Data under study:
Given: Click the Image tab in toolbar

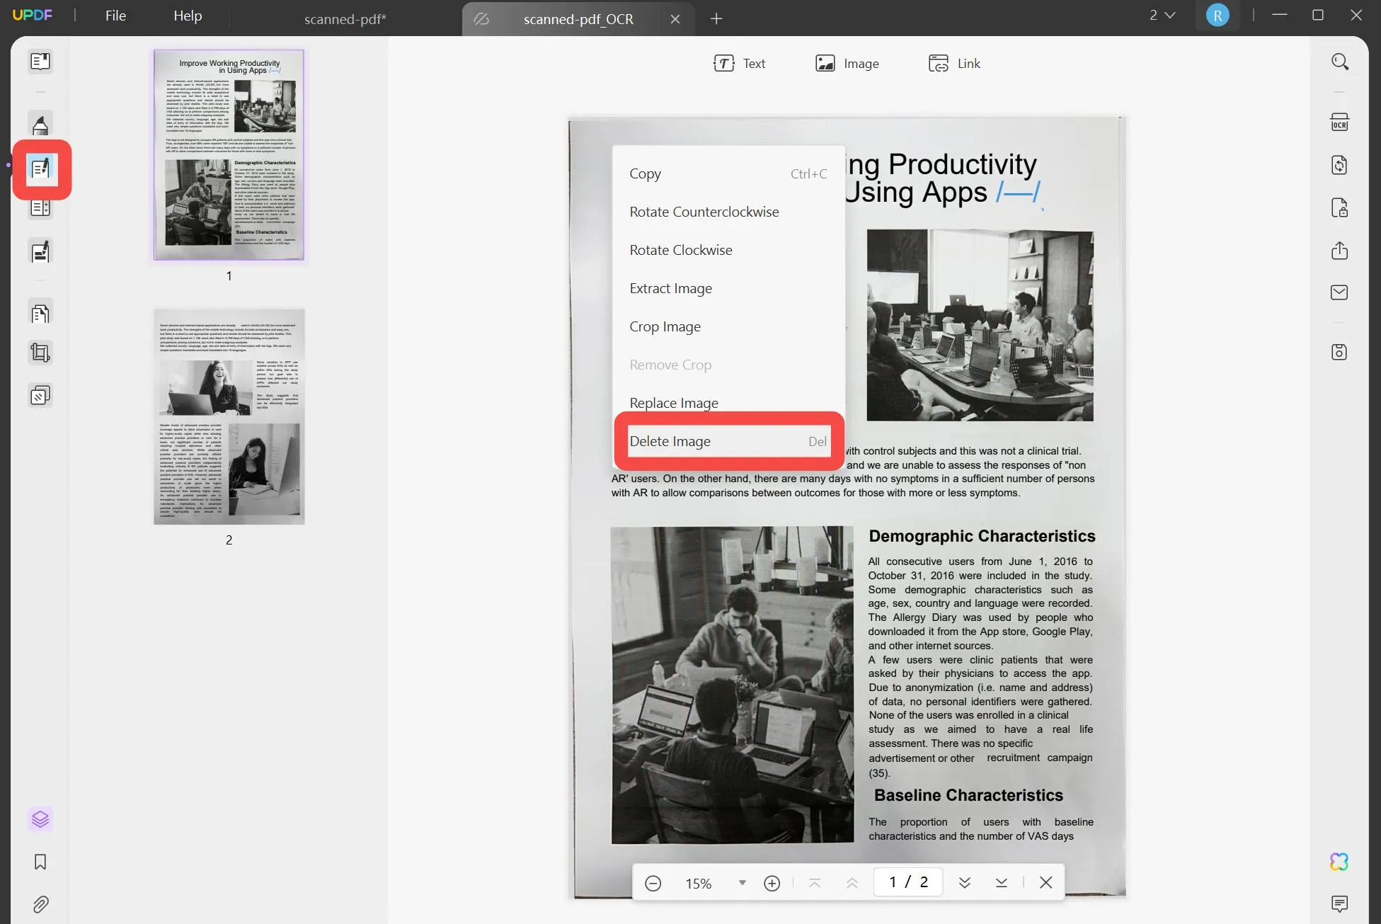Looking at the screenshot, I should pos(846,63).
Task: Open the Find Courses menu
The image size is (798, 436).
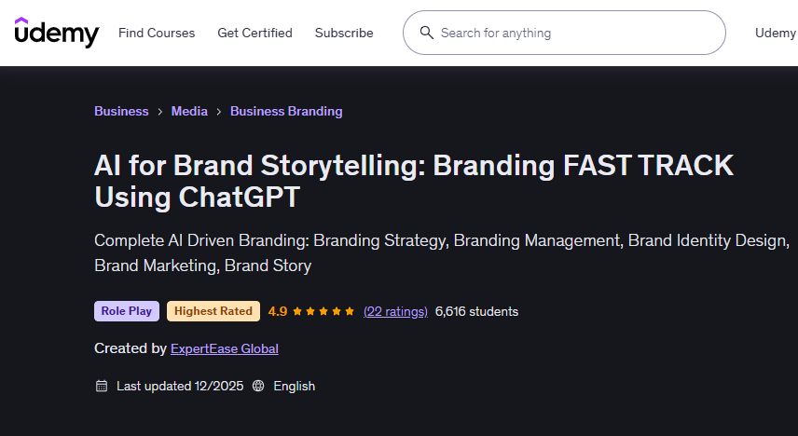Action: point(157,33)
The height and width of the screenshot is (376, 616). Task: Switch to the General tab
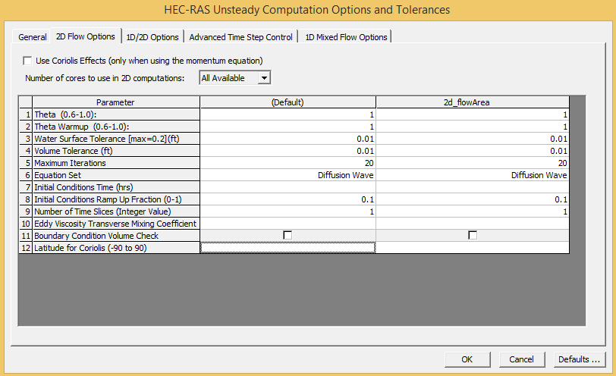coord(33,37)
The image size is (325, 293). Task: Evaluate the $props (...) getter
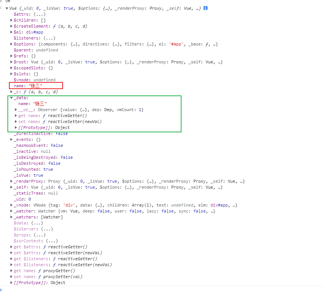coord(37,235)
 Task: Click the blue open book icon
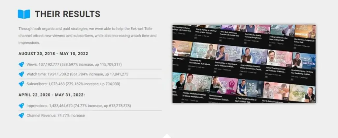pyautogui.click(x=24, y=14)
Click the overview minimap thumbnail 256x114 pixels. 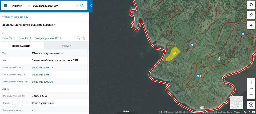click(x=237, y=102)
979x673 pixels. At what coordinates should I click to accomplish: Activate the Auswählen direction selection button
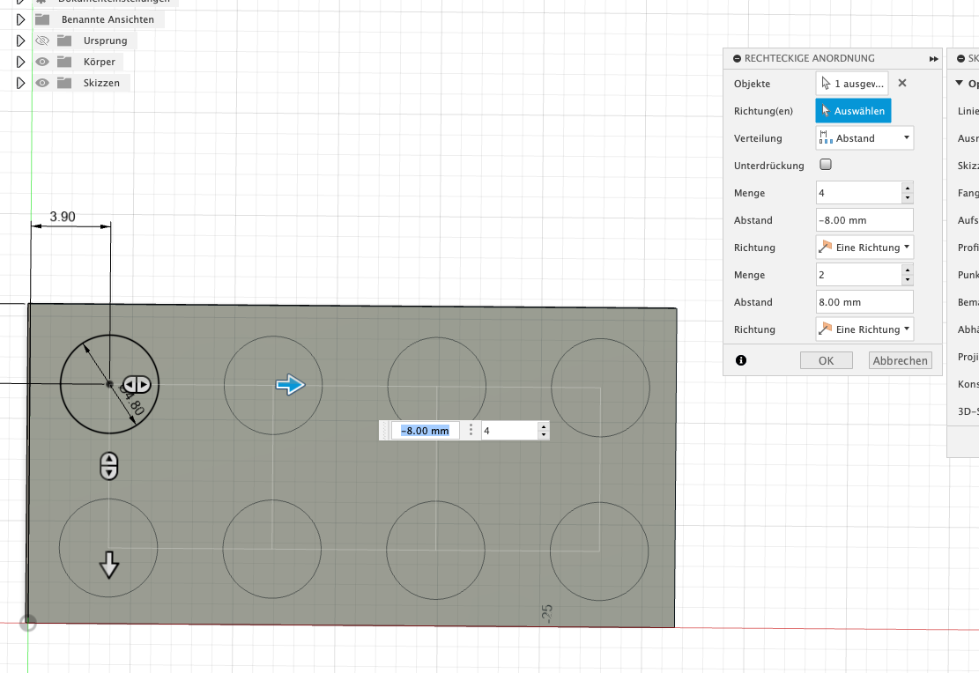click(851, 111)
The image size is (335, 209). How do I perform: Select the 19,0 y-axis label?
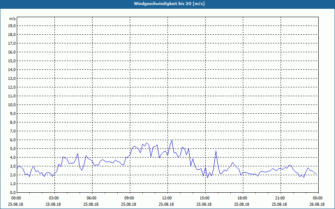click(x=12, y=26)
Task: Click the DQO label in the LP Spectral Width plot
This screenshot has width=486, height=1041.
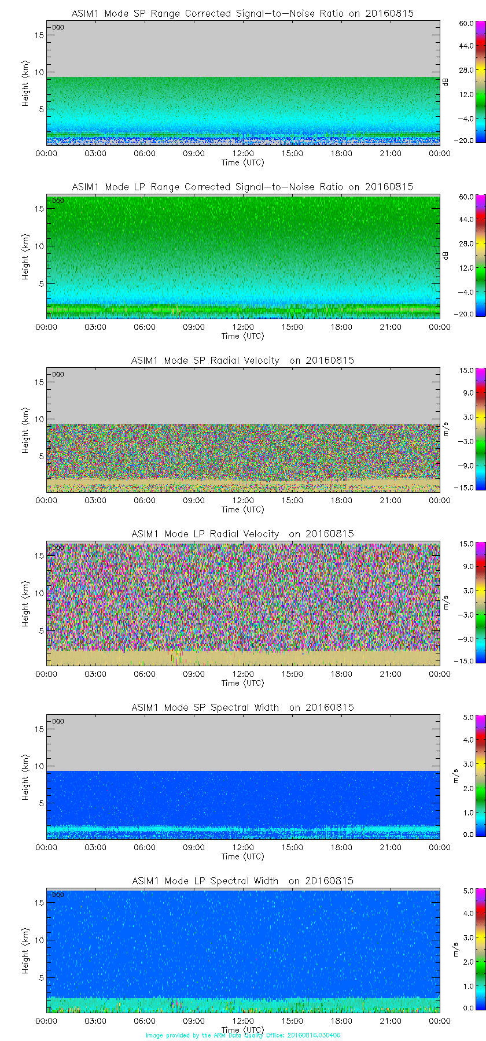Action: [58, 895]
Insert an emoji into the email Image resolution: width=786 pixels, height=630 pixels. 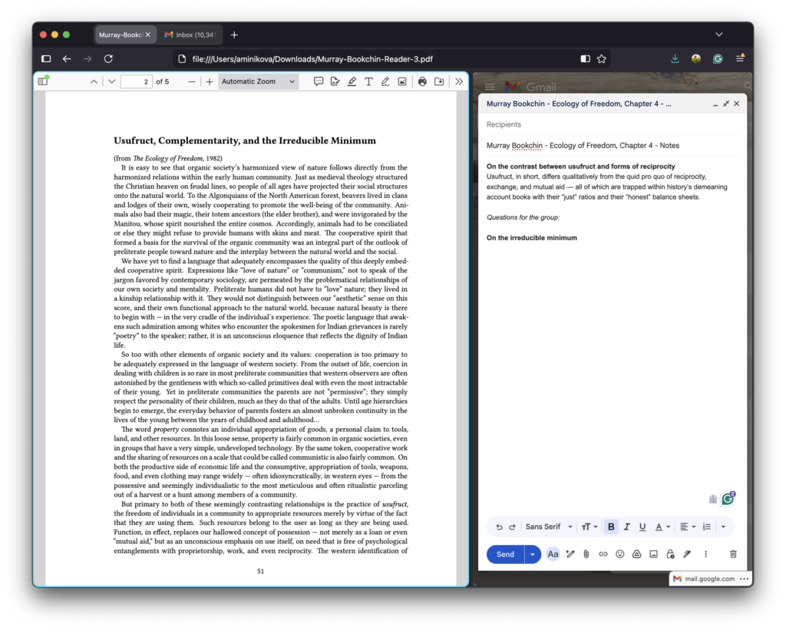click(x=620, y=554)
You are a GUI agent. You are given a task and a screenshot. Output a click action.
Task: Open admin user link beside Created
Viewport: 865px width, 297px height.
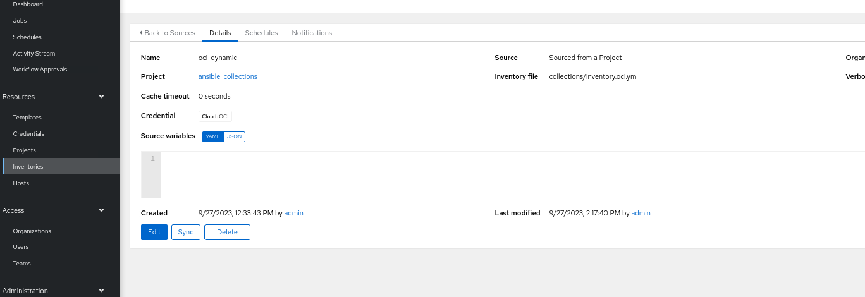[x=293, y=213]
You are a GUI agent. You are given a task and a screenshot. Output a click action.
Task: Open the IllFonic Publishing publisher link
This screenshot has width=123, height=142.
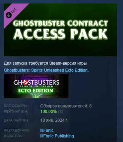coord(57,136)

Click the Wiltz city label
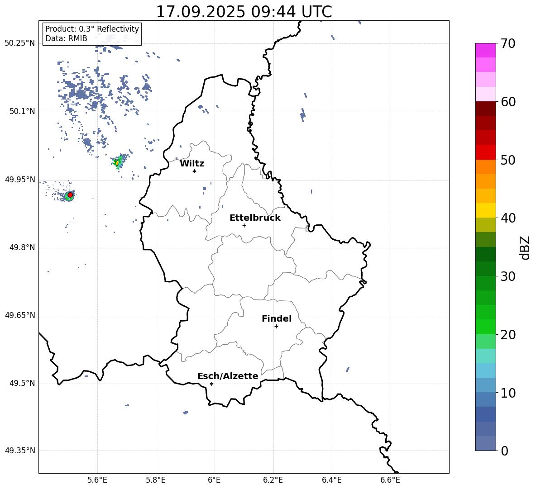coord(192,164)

Exercise details: Pictures are not part of the copy. Extract exactly the lines from the line containing "Task: Open the IllFonic" through the final line of the entries above, both included.

Task output:
Task: Open the IllFonic Publishing publisher link
This screenshot has width=123, height=142.
coord(57,136)

Click the Wiltz city label
coord(192,164)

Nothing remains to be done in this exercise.